◆ Required work: The job is to output each record exactly as it stands, pictures excluded.

(Stored items)
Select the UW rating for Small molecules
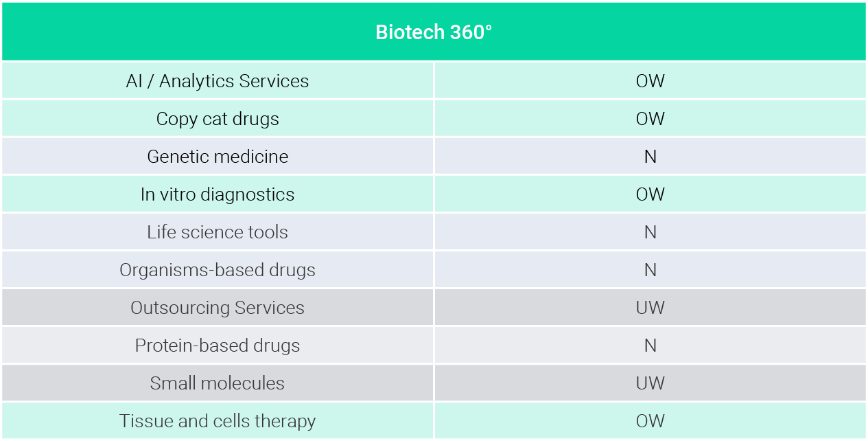This screenshot has height=441, width=868. (650, 383)
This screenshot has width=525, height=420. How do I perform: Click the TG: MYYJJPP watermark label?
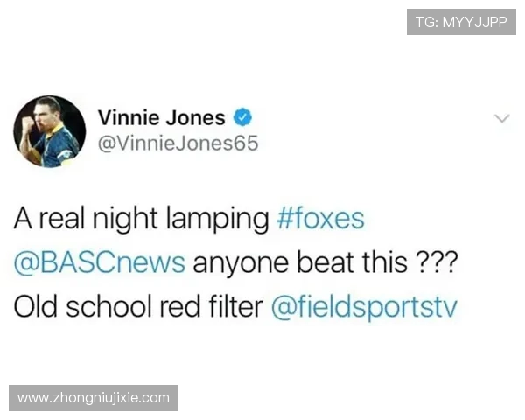(x=461, y=22)
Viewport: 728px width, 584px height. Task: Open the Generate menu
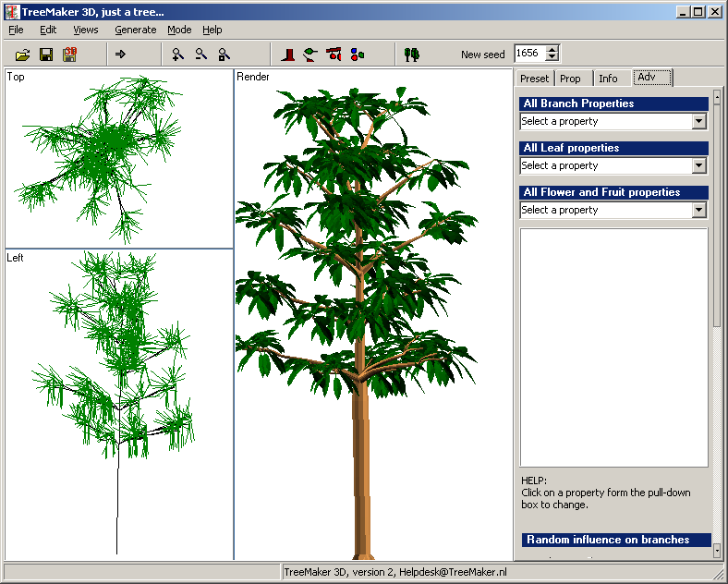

◆ Solution below:
Select the UW rating for Small molecules
This screenshot has height=441, width=868. (650, 383)
This screenshot has width=525, height=420. How do I perform: Click the TG: MYYJJPP watermark label?
(x=461, y=22)
Viewport: 728px width, 584px height. Task: Open the Generate menu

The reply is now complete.